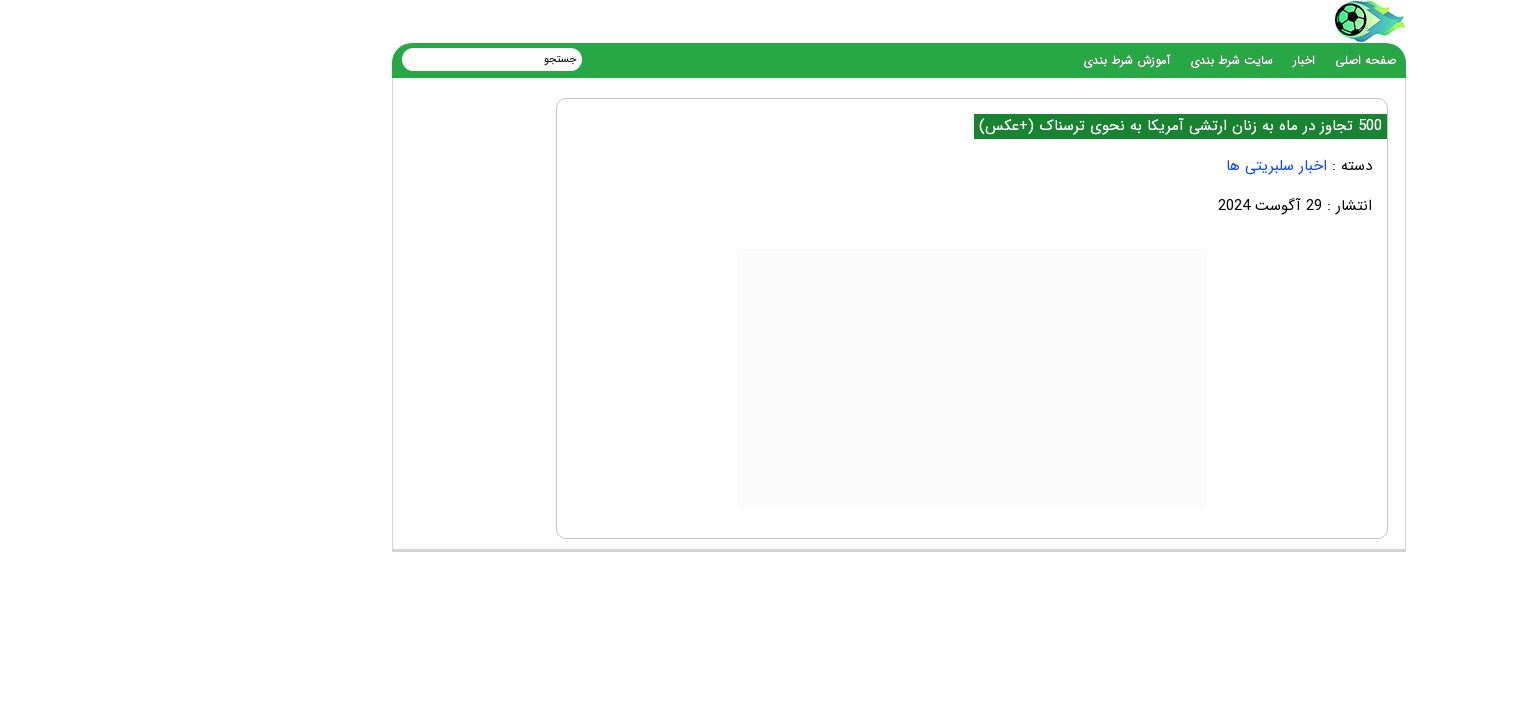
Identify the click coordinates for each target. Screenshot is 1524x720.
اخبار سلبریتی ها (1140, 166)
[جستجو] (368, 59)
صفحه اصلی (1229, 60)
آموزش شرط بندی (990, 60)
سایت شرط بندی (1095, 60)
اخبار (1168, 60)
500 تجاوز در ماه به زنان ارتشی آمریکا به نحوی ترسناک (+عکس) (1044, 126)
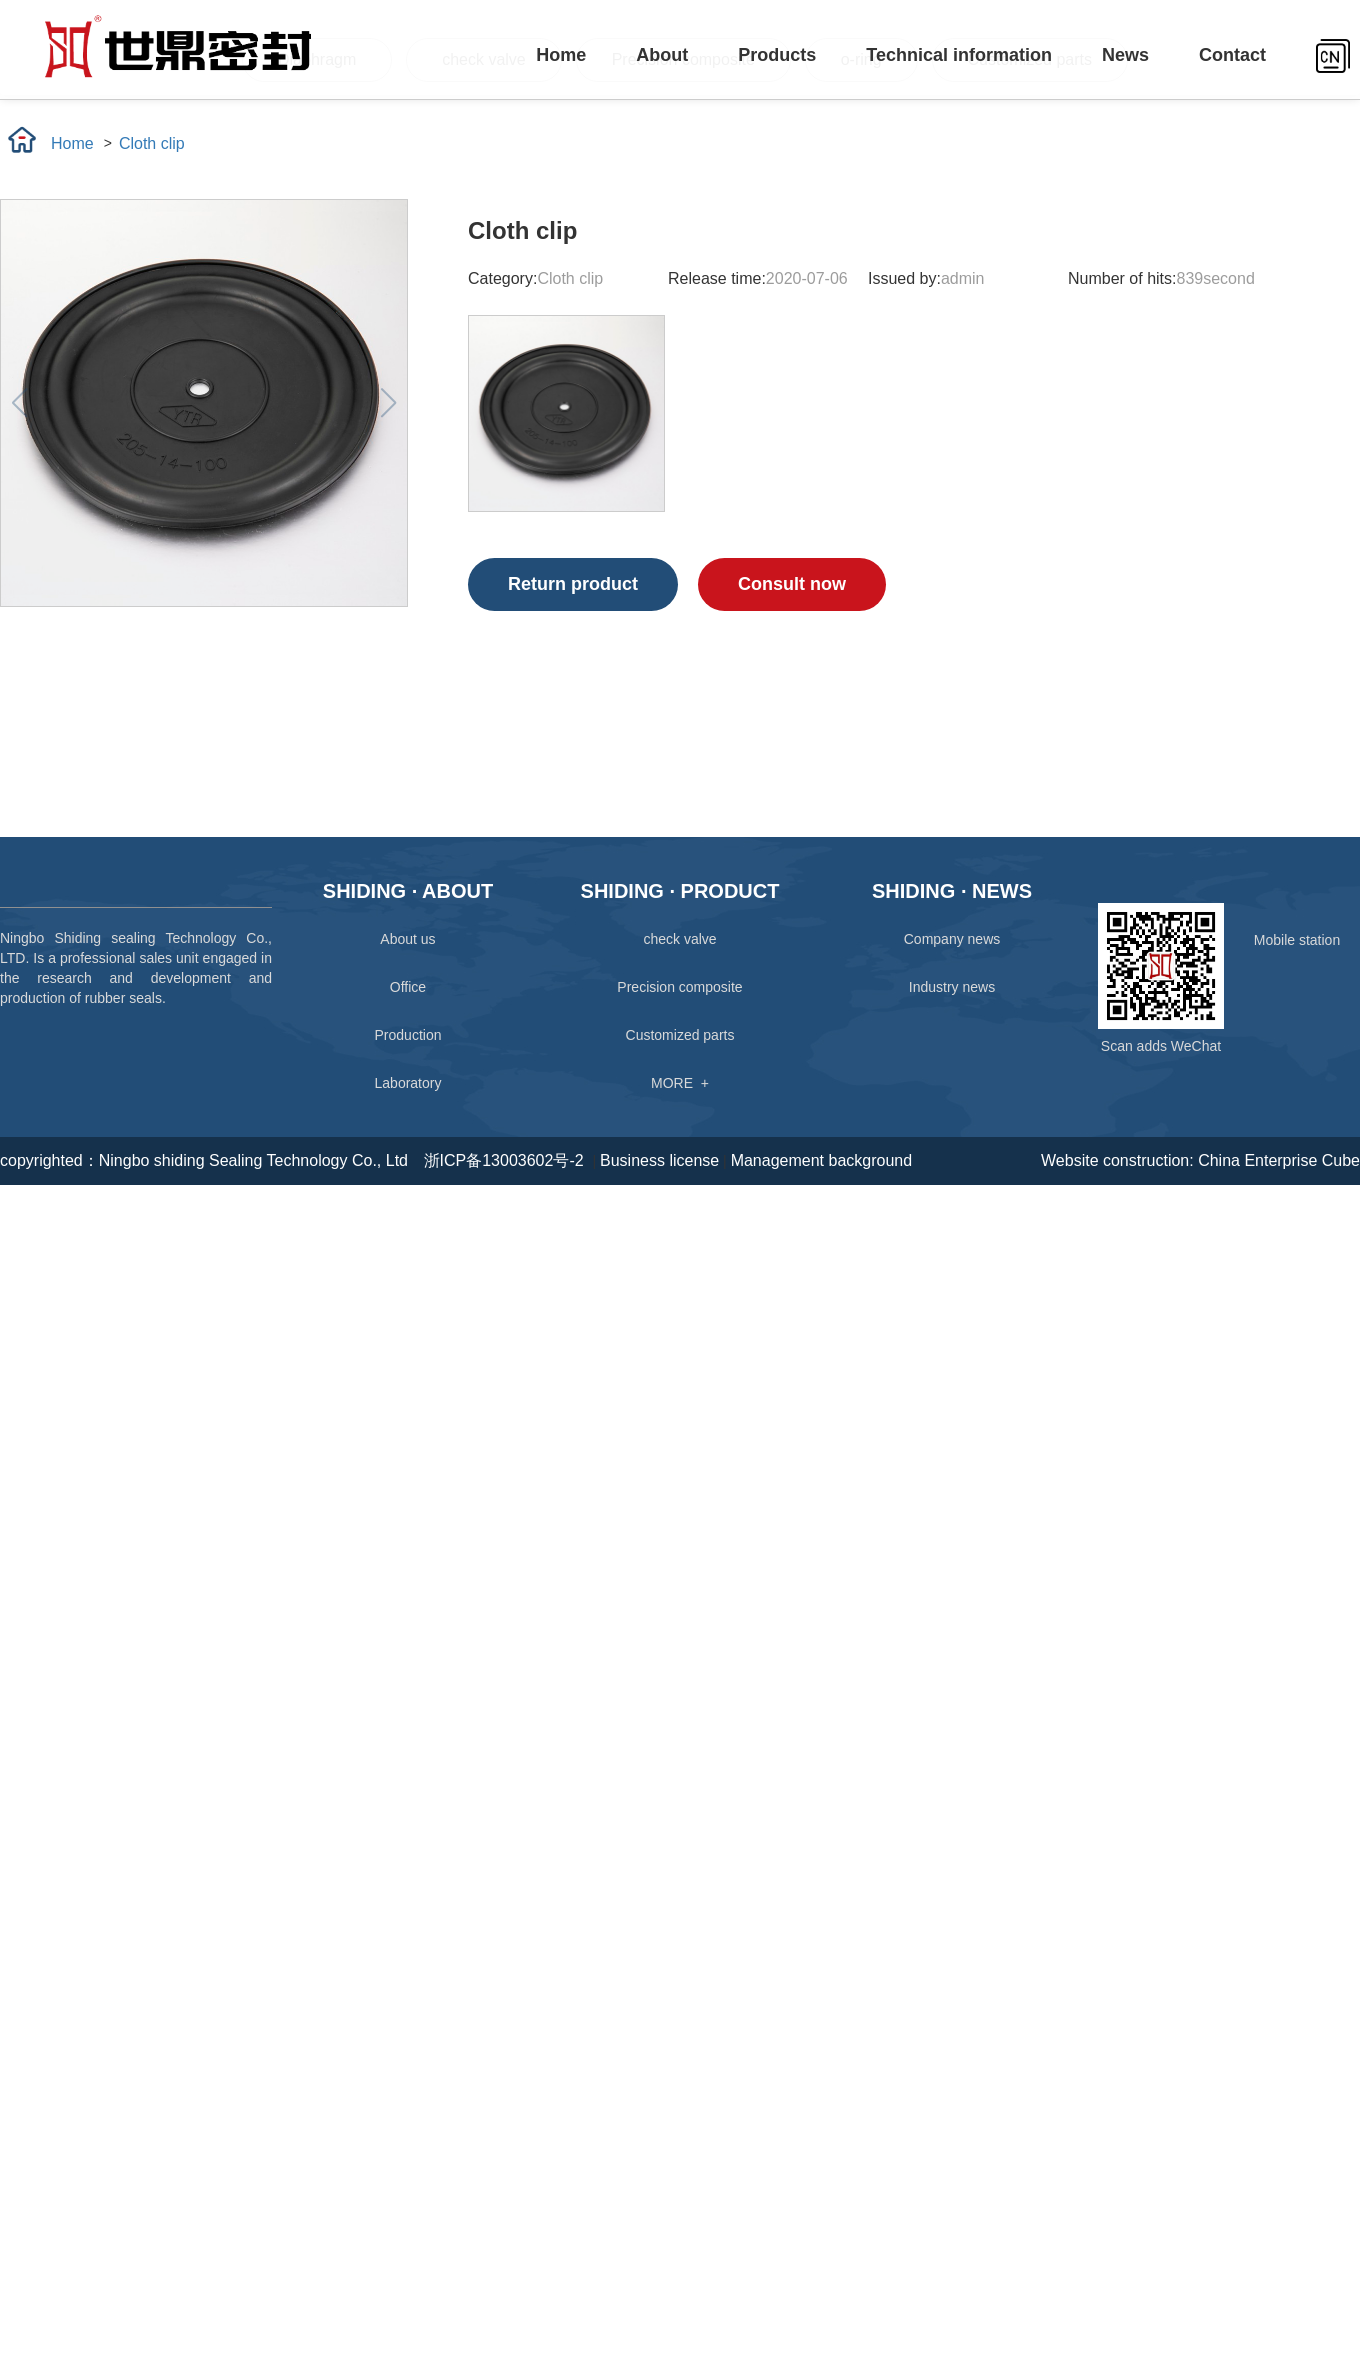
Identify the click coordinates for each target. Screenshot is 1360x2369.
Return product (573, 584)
==========
▶ **Exercise description**: Switch every "Screenshot" in the items above to "Image", keeping everything else the same, and leave the pictures out of your answer.

▶ **Finished answer**:
Identify the click coordinates for each target. Image is 1524x720.
اخبار سلبریتی ها (1140, 166)
[جستجو] (368, 59)
صفحه اصلی (1229, 60)
آموزش شرط بندی (990, 60)
سایت شرط بندی (1095, 60)
اخبار (1168, 60)
500 تجاوز در ماه به زنان ارتشی آمریکا به نحوی ترسناک (+عکس) (1044, 126)
Identify the click coordinates for each target. Image is 1360x2369.
Return product (573, 584)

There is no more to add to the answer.